**STATED EXERCISE**
Turn the lines below into a JSON list of strings, one string per line, skipping blank lines and leaving out the pictures.

**DATA LISTING**

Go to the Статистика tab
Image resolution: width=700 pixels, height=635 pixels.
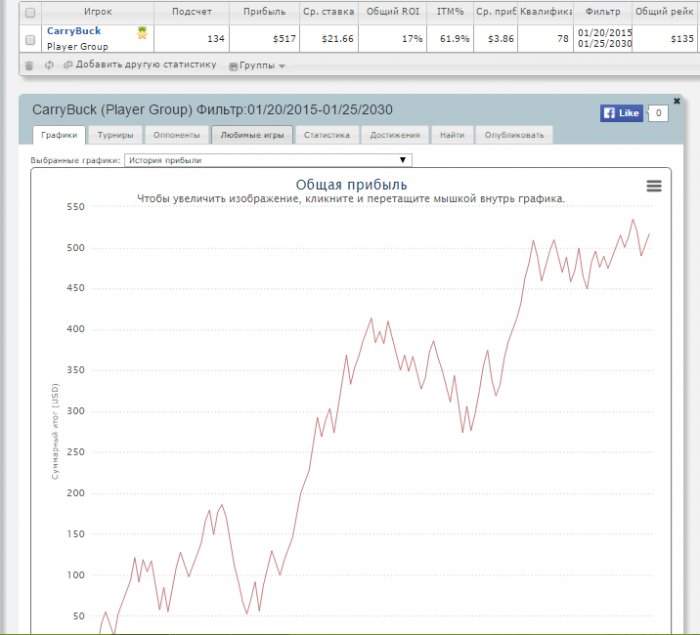click(x=325, y=135)
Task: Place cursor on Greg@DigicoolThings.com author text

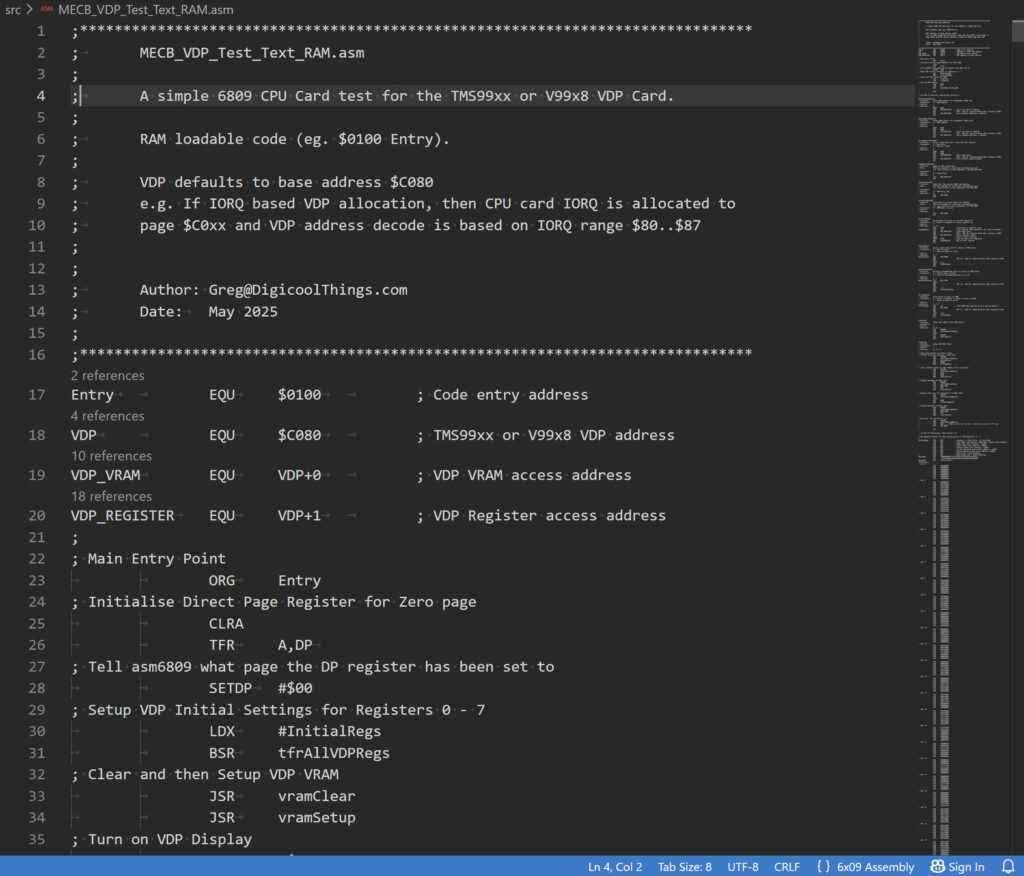Action: click(308, 290)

**TASK OUTPUT**
[
  "Go to the Статистика tab",
  "Image resolution: width=700 pixels, height=635 pixels.",
  "click(x=325, y=135)",
  "Task: Place cursor on Greg@DigicoolThings.com author text",
  "Action: click(308, 290)"
]